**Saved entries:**
________________________

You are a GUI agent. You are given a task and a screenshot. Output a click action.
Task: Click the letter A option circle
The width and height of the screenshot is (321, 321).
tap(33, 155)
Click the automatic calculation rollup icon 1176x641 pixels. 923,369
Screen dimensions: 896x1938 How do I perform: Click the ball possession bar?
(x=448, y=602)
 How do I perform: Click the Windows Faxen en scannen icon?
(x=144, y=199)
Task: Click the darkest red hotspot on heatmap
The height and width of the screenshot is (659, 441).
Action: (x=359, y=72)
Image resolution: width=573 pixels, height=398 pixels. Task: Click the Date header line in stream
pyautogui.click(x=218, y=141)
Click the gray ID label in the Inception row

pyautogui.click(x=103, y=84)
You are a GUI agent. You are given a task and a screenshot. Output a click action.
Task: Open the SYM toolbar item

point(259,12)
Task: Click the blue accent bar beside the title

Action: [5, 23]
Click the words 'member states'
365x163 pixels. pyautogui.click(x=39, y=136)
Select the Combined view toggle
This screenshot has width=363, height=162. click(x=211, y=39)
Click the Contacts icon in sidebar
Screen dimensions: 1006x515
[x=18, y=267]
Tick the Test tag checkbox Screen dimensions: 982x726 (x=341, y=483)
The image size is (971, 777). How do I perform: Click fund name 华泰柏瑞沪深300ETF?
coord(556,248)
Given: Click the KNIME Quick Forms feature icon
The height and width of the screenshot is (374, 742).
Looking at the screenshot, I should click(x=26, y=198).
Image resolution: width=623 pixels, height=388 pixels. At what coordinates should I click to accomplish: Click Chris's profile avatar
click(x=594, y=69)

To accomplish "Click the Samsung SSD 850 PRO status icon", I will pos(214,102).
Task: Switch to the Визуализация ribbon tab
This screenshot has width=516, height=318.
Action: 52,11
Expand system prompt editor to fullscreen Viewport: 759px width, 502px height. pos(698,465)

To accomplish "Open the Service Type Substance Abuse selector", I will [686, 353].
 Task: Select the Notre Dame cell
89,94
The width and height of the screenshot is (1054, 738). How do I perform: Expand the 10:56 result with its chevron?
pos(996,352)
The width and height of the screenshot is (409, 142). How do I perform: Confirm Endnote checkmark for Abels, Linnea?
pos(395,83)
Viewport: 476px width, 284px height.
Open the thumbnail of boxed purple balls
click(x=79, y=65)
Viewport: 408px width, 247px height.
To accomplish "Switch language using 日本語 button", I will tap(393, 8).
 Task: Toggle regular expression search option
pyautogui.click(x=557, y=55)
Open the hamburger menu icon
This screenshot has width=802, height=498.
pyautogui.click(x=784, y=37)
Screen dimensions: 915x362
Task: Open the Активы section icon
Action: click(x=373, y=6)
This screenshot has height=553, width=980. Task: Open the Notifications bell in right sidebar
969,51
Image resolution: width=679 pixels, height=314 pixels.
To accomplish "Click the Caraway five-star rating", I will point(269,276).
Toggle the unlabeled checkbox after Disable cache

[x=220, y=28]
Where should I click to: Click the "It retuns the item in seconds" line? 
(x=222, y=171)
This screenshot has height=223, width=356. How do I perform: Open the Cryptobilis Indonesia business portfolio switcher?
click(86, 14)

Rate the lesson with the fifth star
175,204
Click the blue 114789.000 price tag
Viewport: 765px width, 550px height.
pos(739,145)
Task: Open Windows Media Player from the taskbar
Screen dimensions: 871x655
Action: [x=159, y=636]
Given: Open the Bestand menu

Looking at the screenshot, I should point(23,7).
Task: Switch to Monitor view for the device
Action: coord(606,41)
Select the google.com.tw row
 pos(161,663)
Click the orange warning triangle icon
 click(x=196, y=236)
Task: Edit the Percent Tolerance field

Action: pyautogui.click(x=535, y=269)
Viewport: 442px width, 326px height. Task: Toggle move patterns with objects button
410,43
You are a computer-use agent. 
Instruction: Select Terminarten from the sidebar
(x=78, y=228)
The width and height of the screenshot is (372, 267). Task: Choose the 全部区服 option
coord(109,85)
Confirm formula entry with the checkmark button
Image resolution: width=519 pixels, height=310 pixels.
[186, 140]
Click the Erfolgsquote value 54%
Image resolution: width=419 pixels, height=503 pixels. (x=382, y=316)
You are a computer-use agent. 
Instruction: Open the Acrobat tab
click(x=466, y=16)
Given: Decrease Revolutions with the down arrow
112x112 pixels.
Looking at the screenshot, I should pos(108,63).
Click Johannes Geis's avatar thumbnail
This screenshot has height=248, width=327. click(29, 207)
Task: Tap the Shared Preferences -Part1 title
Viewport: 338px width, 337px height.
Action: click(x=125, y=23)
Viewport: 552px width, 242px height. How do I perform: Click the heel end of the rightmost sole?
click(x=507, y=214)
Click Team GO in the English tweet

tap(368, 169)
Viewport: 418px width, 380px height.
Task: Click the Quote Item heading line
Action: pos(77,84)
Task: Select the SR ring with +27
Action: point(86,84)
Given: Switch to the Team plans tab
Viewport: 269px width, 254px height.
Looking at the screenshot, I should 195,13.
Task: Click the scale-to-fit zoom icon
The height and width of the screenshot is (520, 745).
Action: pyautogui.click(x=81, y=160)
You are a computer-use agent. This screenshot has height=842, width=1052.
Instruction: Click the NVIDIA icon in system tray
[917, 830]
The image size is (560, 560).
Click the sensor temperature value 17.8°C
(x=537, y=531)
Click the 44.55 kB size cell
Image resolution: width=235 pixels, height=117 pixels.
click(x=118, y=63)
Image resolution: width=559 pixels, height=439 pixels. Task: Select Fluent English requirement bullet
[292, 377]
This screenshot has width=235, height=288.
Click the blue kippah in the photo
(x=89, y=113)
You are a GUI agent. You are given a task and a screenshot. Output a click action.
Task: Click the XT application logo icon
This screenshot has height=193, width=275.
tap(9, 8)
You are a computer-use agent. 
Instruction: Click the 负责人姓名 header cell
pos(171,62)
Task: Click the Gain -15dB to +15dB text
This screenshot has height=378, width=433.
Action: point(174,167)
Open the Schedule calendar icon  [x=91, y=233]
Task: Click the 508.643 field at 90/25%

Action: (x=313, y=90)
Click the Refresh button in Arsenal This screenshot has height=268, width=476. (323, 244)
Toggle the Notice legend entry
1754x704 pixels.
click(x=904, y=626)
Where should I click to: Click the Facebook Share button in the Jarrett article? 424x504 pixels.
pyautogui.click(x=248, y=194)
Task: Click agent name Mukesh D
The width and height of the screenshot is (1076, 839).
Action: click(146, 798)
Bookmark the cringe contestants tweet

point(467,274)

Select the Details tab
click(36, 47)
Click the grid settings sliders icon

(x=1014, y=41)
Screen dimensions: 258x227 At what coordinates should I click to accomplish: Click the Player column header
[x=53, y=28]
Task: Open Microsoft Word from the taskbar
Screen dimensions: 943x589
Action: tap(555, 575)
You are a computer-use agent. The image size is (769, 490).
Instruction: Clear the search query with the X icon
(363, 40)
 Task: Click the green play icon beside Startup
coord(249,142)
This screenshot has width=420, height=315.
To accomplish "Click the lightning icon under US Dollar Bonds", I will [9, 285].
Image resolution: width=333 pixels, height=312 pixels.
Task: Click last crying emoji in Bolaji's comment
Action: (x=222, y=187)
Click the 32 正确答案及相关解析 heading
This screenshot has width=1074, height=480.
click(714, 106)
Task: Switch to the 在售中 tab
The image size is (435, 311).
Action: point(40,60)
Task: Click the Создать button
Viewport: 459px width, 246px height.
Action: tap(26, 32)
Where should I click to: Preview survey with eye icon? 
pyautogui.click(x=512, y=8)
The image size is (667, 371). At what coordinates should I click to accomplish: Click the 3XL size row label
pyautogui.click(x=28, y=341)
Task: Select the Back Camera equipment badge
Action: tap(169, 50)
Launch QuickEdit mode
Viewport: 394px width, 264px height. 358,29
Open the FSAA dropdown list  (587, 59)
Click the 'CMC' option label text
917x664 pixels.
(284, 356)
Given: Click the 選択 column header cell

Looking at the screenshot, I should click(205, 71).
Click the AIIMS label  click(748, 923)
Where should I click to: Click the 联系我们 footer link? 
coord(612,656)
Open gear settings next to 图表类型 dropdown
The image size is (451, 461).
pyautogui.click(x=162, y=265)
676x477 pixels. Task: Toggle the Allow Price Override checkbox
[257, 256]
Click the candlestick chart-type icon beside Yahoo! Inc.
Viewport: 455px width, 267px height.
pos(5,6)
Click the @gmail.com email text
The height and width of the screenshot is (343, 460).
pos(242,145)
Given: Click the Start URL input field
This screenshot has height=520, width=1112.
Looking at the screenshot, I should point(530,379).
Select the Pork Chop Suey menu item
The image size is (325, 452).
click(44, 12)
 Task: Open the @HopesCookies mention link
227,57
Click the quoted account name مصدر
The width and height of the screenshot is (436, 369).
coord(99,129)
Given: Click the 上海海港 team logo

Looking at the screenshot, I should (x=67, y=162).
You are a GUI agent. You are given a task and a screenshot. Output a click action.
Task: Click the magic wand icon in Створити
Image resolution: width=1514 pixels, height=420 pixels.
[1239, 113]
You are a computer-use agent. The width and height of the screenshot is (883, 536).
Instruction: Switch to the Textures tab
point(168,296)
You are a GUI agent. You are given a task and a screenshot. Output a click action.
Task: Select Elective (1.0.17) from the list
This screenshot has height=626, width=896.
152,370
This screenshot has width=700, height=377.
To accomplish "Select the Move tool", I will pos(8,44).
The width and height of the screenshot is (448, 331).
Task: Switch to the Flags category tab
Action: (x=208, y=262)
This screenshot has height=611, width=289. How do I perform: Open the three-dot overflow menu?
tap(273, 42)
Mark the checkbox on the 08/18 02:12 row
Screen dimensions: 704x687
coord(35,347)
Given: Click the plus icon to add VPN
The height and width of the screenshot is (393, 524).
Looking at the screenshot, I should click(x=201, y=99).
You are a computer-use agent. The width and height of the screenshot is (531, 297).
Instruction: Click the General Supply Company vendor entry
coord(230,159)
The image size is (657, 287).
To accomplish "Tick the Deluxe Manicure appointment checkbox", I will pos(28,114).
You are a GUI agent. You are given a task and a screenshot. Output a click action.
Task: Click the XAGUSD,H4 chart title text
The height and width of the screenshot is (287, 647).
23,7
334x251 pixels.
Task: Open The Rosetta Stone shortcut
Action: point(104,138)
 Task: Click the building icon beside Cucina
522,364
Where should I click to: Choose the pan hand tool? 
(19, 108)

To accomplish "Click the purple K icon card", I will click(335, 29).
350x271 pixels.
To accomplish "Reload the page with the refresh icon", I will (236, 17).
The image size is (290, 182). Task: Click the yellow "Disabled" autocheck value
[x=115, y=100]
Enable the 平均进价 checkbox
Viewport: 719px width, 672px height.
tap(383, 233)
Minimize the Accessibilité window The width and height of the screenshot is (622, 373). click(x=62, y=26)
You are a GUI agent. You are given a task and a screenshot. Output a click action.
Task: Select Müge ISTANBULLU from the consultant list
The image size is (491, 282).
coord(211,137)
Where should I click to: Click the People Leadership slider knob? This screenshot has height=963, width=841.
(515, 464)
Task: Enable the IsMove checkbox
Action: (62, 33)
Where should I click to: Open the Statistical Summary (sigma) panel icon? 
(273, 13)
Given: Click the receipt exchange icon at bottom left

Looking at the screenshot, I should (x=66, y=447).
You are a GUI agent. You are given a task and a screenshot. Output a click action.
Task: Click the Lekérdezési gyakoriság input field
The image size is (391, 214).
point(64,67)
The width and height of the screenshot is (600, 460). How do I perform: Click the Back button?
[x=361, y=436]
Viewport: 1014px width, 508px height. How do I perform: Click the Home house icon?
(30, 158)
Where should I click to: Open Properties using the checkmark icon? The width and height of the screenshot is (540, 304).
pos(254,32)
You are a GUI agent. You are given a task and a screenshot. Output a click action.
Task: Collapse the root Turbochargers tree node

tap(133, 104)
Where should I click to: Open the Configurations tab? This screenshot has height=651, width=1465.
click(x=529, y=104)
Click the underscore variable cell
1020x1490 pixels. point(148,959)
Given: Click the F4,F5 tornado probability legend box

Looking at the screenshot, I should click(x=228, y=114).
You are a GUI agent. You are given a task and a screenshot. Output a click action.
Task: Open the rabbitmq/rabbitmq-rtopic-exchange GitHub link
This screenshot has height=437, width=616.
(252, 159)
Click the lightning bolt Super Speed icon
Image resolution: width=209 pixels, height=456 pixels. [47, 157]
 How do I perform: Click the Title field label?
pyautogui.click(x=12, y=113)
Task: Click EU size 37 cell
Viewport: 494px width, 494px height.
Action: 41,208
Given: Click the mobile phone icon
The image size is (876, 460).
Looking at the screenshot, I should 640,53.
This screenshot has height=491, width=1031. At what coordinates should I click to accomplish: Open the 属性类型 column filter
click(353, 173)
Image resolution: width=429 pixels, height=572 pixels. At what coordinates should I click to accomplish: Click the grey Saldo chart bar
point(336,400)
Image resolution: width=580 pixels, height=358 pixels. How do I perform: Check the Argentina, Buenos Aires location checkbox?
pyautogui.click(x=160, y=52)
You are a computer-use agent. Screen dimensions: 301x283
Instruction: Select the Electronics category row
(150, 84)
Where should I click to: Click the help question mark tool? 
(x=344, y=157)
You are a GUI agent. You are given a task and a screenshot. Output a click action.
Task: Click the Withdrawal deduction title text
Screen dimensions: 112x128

________________________

**Your objective:** Your answer should be every line above that contains the word "taskbar".

**Exercise answer:**
Task: Open Windows Media Player from the taskbar
Task: Open Microsoft Word from the taskbar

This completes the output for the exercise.